SciBench: Evaluating College-Level Scientific Problem-Solving Abilities of Large Language Models

Xiaoxuan Wang,Ziniu Hu,Pan Lu,Yanqiao Zhu,Jieyu Zhang,Satyen Subramaniam,Arjun R. Loomba,Shichang Zhang,Yizhou Sun,Wei Wang
2024-06-28
Abstract:Most of the existing Large Language Model (LLM) benchmarks on scientific problem reasoning focus on problems grounded in high-school subjects and are confined to elementary algebraic operations.
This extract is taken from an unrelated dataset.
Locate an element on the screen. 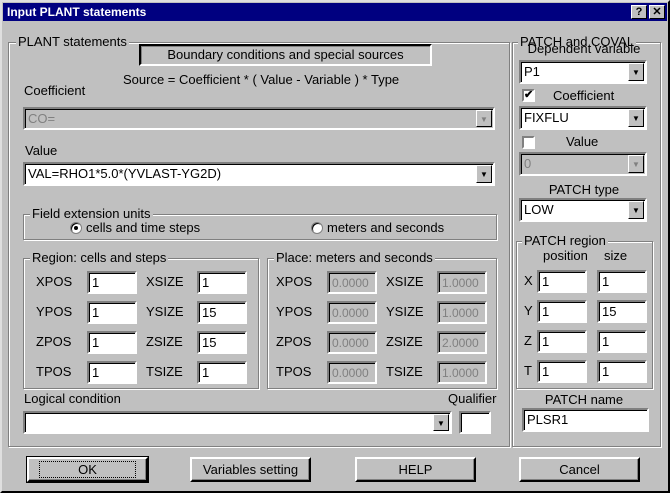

To systematically examine the reasoning capabilities required for solving complex scientific problems, we introduce an expansive benchmark suite SciBench for LLMs. SciBench contains a carefully curated dataset featuring a range of collegiate-level scientific problems from mathematics, chemistry, and physics domains. Based on the dataset, we conduct an in-depth benchmarking study of representative open-source and proprietary LLMs with various prompting strategies. The results reveal that the current LLMs fall short of delivering satisfactory performance, with the best overall score of merely 43.22%. Furthermore, through a detailed user study, we categorize the errors made by LLMs into ten problem-solving abilities. Our analysis indicates that no single prompting strategy significantly outperforms the others and some strategies that demonstrate improvements in certain problem-solving skills could result in declines in other skills. We envision that SciBench will catalyze further developments in the reasoning abilities of LLMs, thereby ultimately contributing to scientific research and discovery.
Computation and Language,Artificial Intelligence,Machine Learning
What problem does this paper attempt to address?
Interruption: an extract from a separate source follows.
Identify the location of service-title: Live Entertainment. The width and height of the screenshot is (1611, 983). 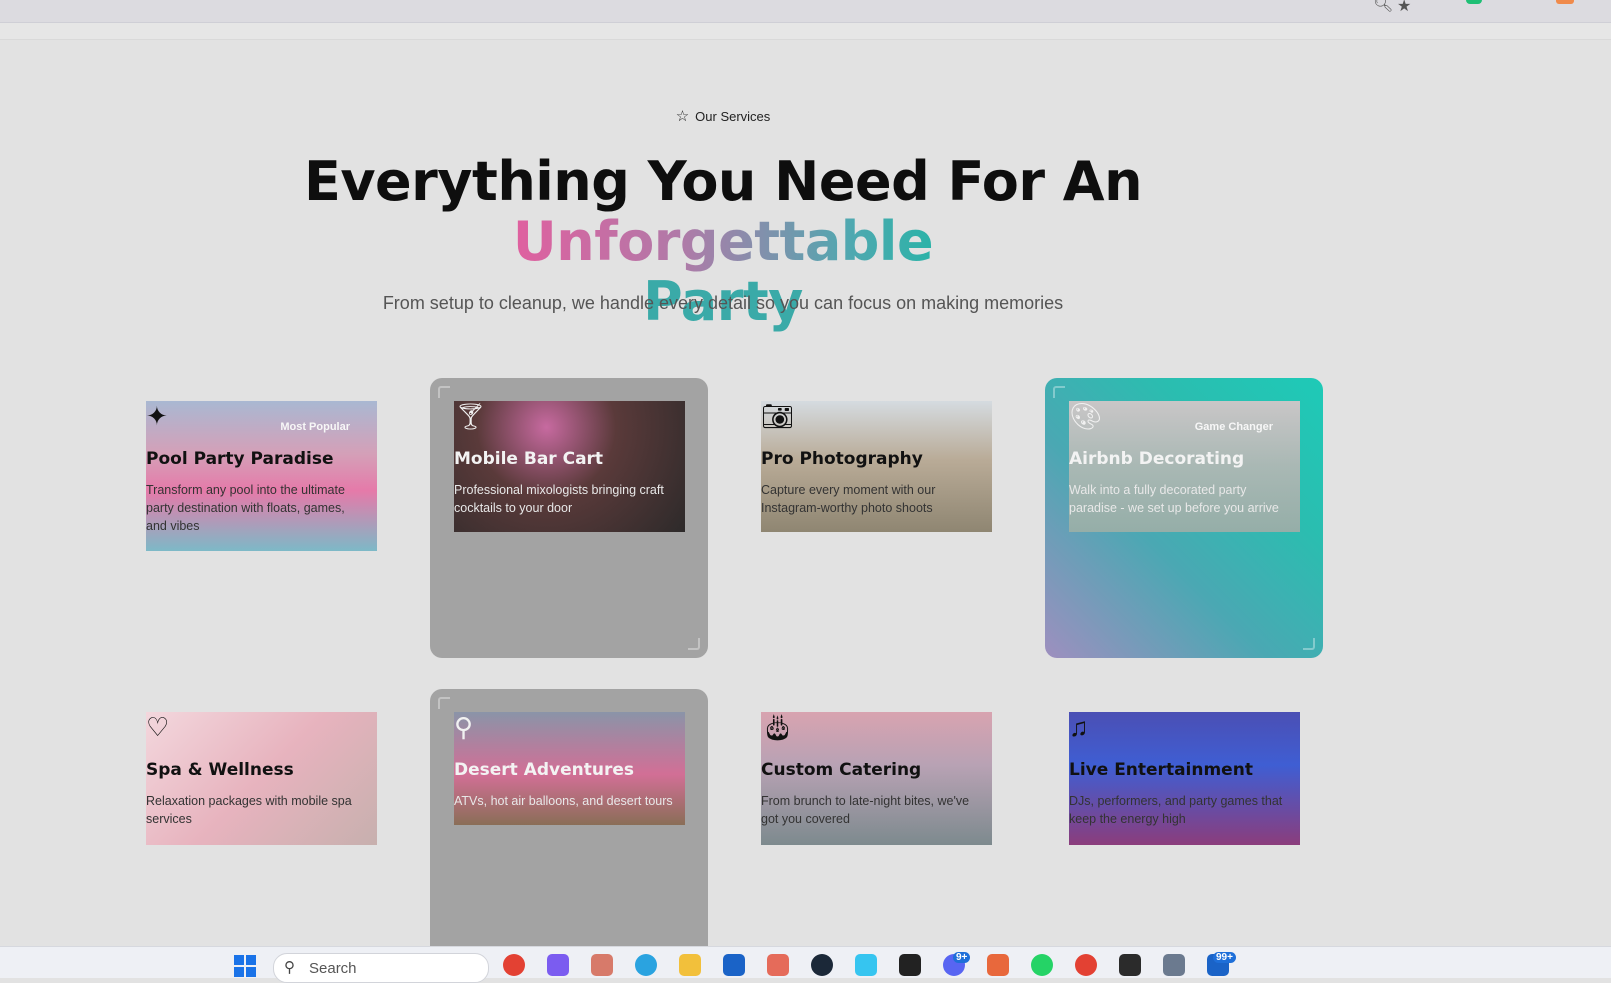
(1161, 770).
The paper aims to address the issue of capability assessment and skill analysis of Large Language Models (LLMs) in solving complex scientific problems. Most existing LLM benchmarks focus on high school-level math problems or text-based questions, primarily concentrating on basic arithmetic operations, which are insufficient to comprehensively evaluate LLMs' abilities in solving scientific problems that require in-depth reasoning. The paper introduces a new set of benchmarks—SCIBENCH, specifically targeting college-level scientific problems, encompassing complex issues in the fields of mathematics, chemistry, and physics, with the goal of thoroughly assessing LLMs' scientific problem-solving capabilities. The features of SCIBENCH include: 1. **Broad range of problems**: It contains 869 questions collected from widely used college textbooks, involving multi-step reasoning, understanding of scientific concepts, retrieval of specialized knowledge, and complex numerical computation abilities. 2. **Incorporates visual elements**: There are 177 questions that combine visual elements such as graphics and charts, used to evaluate multimodal LLMs. 3. **Detailed solutions**: Step-by-step solutions for example problems are provided, facilitating detailed error analysis. 4. **Real-world scenario simulation**: It includes an independent closed dataset sourced from actual midterm and final exam questions from computer science and mathematics courses, ensuring the authenticity and completeness of the assessment. Through SCIBENCH, the paper evaluates a range of open-source and proprietary LLMs, including various prompting strategies, and allows models to utilize external scientific computing libraries in Python and Wolfram language. The results show that even advanced LLMs have significant performance gaps in solving complex scientific problems, with the highest average score being only 43.22%, indicating substantial room for improvement in this field. Furthermore, the paper proposes a self-improvement method to identify skill deficiencies in LLMs when solving problems. By comparing the correct answers with the answers generated by the models, it summarizes ten key scientific problem-solving skills and automatically categorizes the skills lacking in LLMs under different experimental configurations. These findings help guide the design and optimization of future LLMs to enhance their performance in scientific problem-solving.